→ Problem
Go to the line below containing "Place cursor at the hyphen in note" and print exactly from there through the line containing "Given: Share the first tweet", both included. Print nothing else.
━━━ Provided material ━━━
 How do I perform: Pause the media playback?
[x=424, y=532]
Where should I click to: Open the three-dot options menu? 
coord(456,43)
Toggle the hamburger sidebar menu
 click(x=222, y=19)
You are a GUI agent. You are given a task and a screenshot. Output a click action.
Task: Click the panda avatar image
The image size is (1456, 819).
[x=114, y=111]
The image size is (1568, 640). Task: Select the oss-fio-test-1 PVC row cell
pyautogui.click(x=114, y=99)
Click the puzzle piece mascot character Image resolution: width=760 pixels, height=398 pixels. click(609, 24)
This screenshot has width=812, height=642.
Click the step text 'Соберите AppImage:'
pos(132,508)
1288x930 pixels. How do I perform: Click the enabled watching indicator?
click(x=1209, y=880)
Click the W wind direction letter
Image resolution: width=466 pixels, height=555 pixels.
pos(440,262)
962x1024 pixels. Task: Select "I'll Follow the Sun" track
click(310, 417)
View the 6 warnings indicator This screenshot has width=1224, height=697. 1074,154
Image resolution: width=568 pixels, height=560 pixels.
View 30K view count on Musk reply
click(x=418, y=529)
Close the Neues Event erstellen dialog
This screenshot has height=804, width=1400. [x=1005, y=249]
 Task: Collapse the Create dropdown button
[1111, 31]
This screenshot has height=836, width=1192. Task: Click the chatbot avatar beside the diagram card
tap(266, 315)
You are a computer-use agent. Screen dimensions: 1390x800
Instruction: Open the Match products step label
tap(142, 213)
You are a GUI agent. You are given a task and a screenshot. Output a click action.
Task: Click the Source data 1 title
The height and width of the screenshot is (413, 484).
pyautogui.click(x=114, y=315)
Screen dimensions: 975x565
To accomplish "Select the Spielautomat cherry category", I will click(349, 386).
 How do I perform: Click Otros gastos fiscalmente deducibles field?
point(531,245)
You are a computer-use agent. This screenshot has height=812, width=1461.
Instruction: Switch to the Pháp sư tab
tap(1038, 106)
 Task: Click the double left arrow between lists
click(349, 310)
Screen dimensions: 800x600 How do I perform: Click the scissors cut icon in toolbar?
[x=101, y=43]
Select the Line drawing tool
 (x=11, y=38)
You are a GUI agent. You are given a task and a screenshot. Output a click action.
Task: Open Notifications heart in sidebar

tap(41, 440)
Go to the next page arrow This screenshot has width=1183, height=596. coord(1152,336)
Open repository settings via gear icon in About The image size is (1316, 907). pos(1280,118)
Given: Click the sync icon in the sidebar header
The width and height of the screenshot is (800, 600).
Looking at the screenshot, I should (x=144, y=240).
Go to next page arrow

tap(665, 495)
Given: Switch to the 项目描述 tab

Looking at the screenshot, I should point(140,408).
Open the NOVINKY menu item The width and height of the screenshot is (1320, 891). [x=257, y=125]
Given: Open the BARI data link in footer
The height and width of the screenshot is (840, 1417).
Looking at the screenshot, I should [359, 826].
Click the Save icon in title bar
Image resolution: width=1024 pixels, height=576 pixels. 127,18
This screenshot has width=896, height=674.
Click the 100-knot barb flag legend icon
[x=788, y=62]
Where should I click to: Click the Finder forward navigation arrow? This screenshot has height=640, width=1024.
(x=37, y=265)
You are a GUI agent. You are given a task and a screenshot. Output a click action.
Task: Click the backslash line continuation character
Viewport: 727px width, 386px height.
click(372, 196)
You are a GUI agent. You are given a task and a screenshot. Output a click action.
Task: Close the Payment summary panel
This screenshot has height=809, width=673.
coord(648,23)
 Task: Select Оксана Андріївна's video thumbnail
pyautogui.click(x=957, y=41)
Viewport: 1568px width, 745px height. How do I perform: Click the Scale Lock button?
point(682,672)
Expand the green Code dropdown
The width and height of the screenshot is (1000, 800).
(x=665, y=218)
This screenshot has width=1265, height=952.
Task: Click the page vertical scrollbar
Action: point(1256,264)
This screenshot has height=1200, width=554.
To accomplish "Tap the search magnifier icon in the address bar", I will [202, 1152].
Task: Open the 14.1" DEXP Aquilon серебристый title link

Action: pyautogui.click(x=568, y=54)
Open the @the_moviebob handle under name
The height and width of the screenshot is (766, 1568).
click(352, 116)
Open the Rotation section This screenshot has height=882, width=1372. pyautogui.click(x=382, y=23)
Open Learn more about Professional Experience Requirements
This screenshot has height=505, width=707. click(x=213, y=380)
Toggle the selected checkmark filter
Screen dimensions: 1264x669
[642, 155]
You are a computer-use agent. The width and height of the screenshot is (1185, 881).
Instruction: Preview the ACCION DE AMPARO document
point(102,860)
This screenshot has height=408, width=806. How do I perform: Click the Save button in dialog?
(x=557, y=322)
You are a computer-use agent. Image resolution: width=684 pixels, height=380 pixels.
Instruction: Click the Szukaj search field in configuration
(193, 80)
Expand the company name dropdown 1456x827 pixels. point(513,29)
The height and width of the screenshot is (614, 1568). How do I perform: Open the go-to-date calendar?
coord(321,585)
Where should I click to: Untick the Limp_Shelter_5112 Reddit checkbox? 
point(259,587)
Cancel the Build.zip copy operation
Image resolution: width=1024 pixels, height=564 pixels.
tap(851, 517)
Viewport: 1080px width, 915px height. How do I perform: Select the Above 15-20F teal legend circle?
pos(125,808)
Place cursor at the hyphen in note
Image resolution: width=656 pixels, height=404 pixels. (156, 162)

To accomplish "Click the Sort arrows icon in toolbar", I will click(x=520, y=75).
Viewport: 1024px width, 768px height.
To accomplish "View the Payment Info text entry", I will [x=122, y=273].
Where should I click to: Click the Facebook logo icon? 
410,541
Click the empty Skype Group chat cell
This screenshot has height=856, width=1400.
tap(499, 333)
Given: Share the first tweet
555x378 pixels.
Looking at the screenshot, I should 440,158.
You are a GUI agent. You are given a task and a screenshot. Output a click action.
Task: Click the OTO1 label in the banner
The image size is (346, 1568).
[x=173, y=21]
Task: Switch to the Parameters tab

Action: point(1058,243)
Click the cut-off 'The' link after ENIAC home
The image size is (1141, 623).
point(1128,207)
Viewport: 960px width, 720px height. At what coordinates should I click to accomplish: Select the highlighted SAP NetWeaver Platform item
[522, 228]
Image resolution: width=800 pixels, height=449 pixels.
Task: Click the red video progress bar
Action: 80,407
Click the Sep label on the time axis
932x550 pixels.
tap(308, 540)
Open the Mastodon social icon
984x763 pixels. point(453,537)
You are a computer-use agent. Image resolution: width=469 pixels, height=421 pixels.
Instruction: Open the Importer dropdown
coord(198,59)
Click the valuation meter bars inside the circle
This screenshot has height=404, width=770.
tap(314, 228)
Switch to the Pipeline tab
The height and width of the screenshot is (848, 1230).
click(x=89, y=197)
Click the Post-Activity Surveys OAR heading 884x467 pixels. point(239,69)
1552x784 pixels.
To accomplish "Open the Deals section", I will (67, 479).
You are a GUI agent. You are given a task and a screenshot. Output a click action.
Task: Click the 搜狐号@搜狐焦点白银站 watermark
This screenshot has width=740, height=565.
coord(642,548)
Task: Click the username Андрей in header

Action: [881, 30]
━━━
→ Result of the exercise
Place cursor at the hyphen in note
Image resolution: width=656 pixels, height=404 pixels. (156, 162)

To accomplish "Click the Sort arrows icon in toolbar", I will click(x=520, y=75).
Viewport: 1024px width, 768px height.
To accomplish "View the Payment Info text entry", I will [x=122, y=273].
Where should I click to: Click the Facebook logo icon? 
410,541
Click the empty Skype Group chat cell
This screenshot has height=856, width=1400.
tap(499, 333)
Given: Share the first tweet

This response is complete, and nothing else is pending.